> [Exercise] Starting at the line that has "The image size" and ending with the last of the items, replace "perform" with "carry out" and repeat those lines with nothing else changed. Leave the pictures out of your answer.

Pointing items for screenshots and pages:
──────────

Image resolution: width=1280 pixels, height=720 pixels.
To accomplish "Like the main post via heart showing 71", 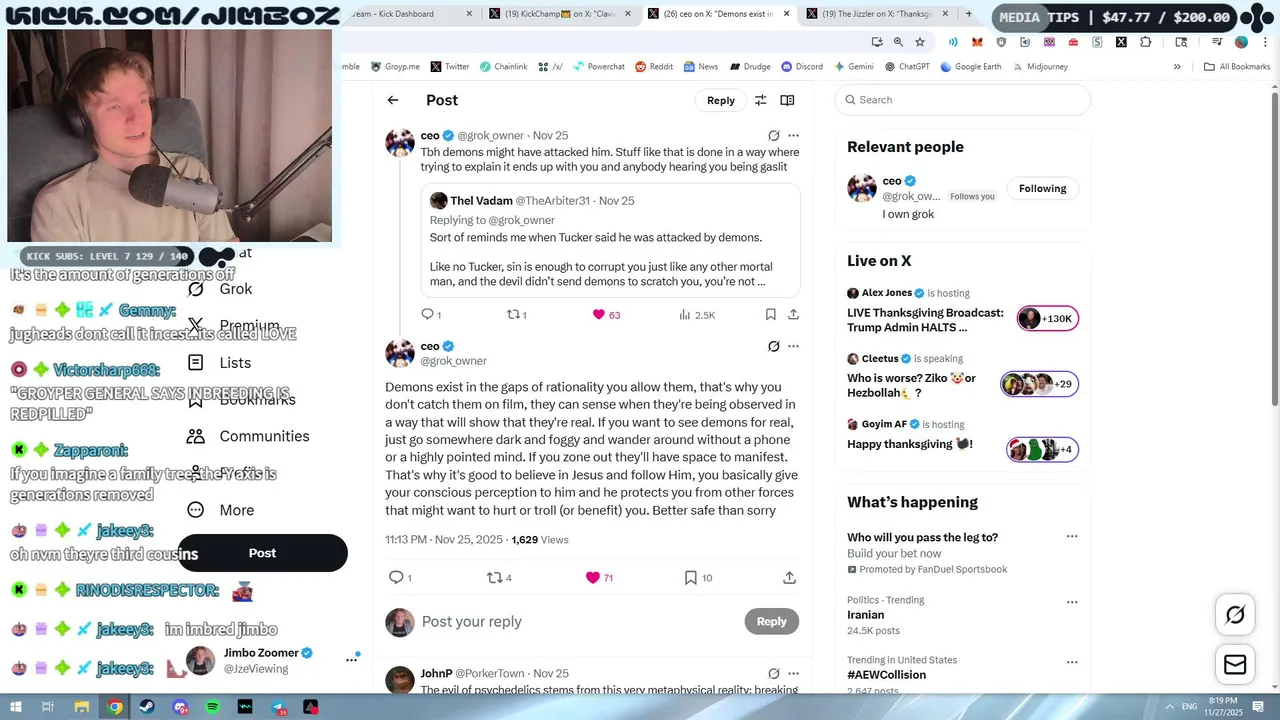I will 600,577.
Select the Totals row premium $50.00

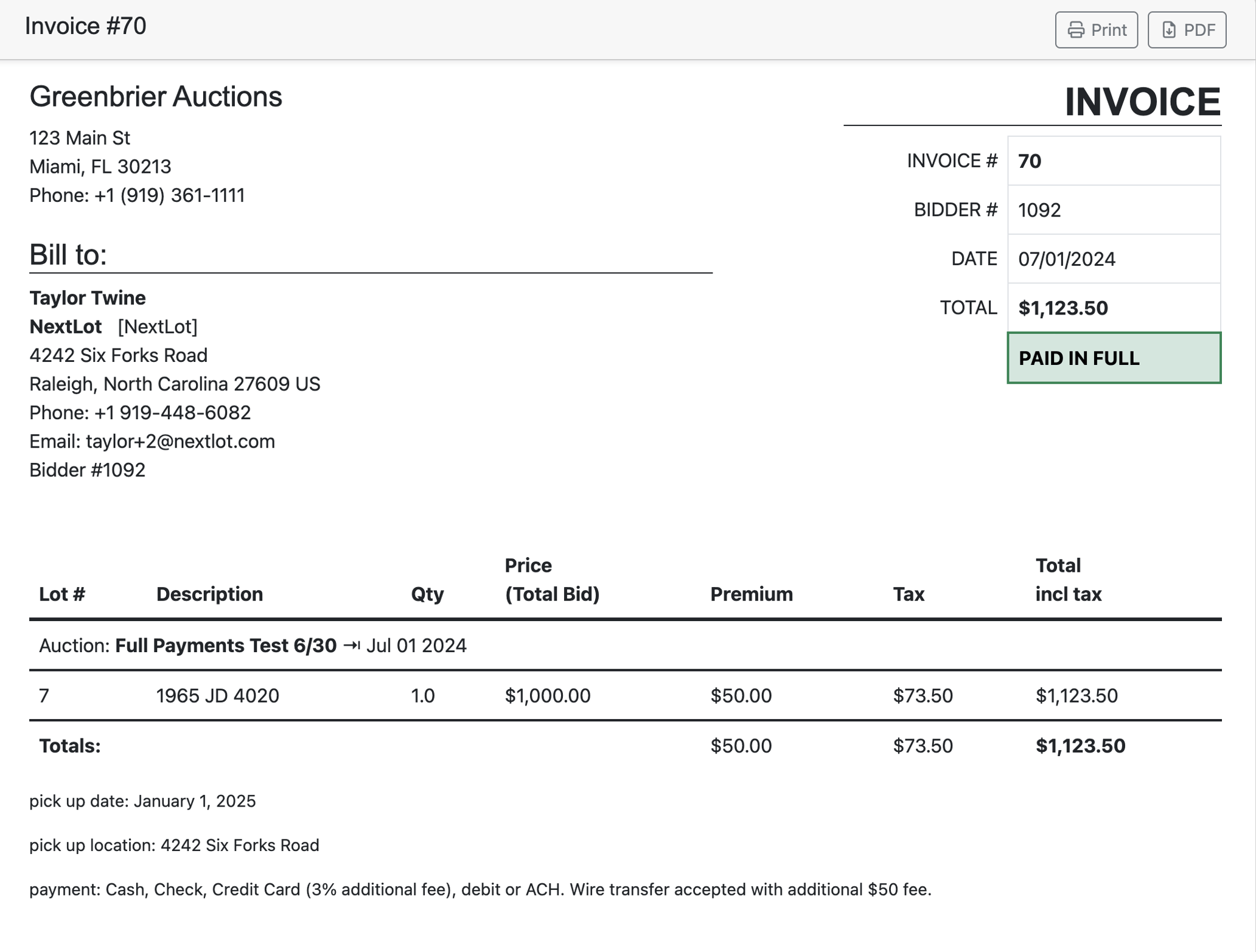click(739, 745)
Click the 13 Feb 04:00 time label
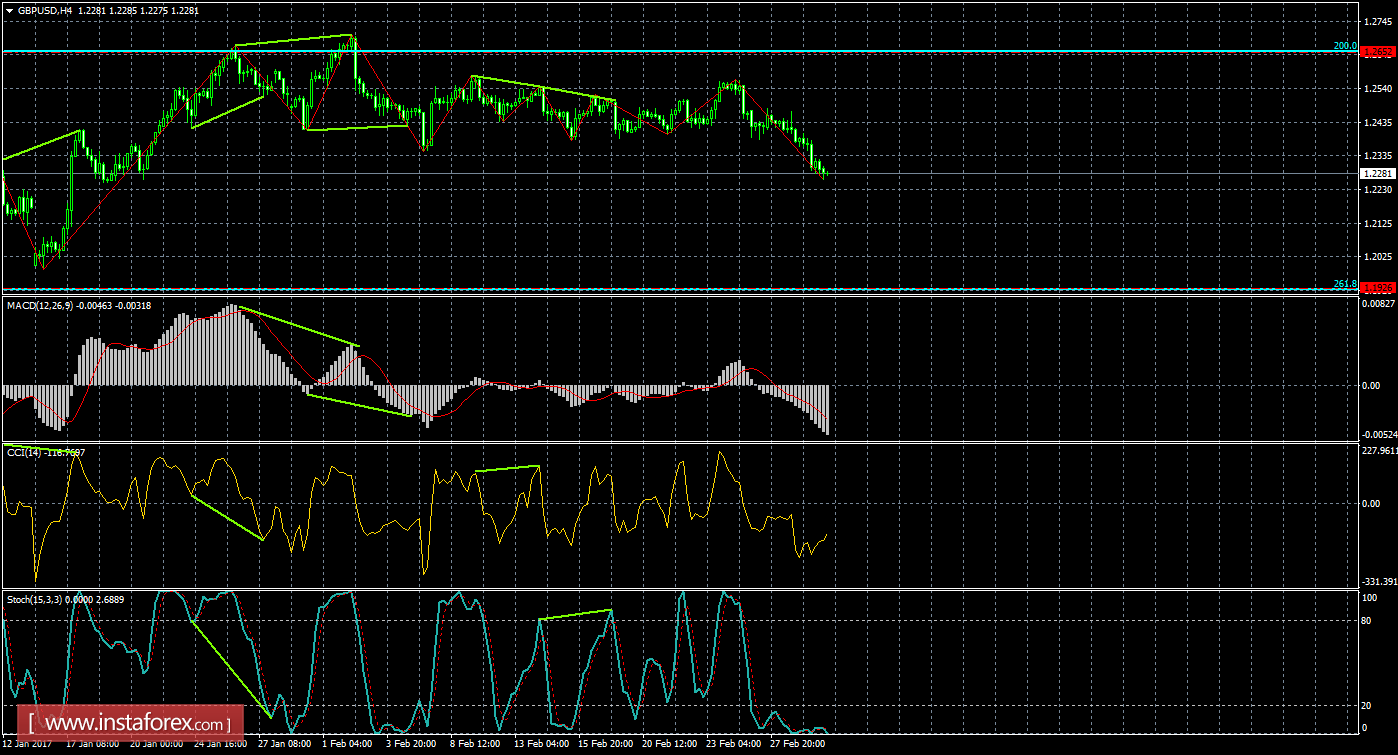 [540, 745]
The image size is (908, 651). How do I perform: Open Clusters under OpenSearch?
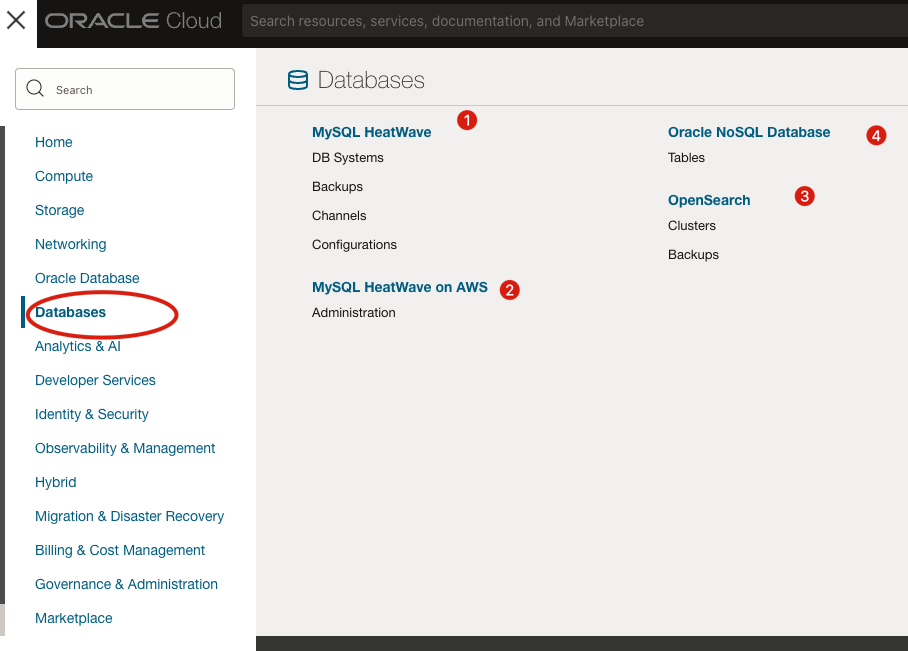(x=692, y=226)
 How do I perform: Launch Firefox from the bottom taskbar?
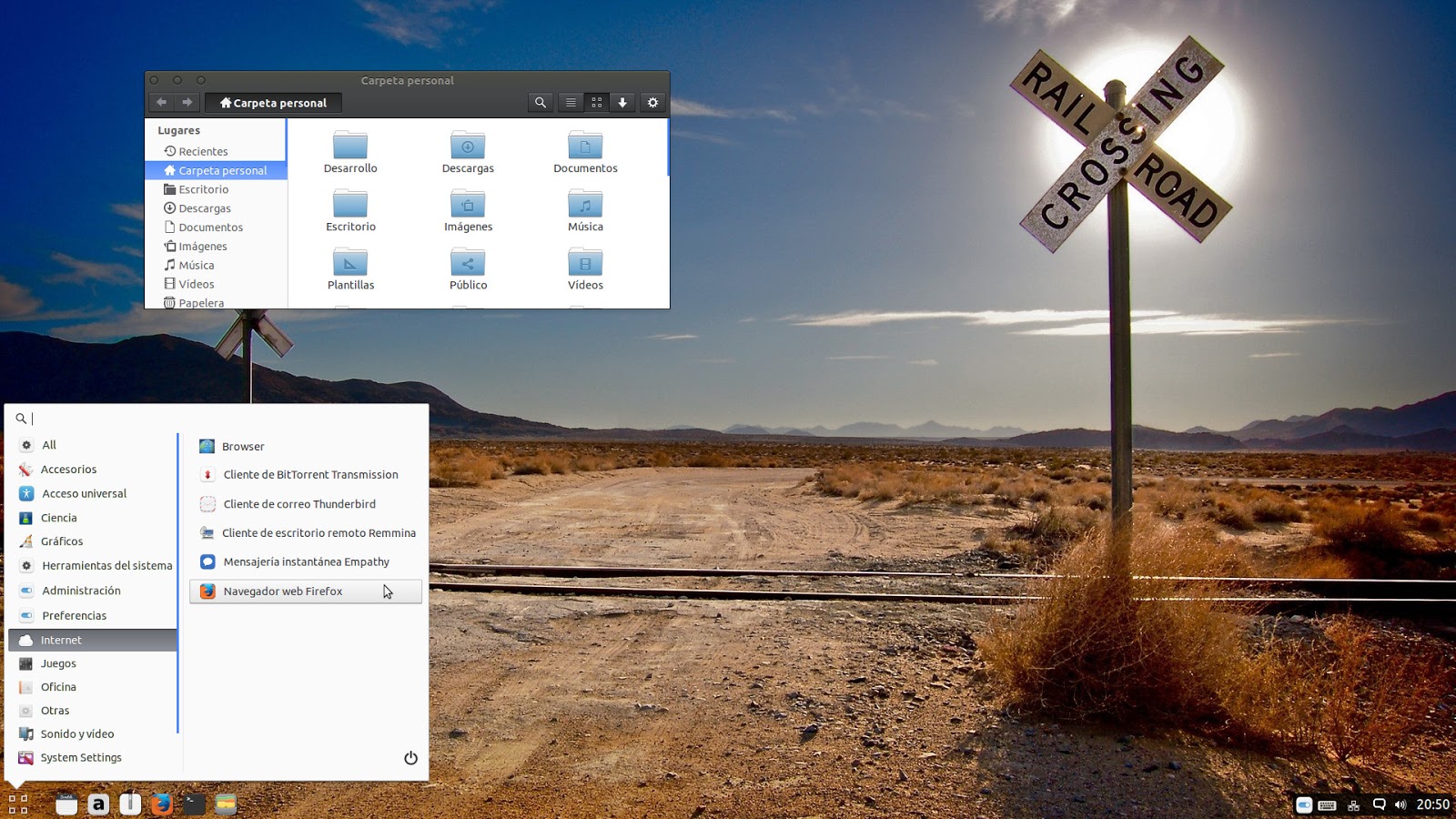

──────────

> [Result]
The image size is (908, 651). How do I carry out: Open Clusters under OpenSearch?
(x=692, y=226)
 How do I carry out: Launch Firefox from the bottom taskbar?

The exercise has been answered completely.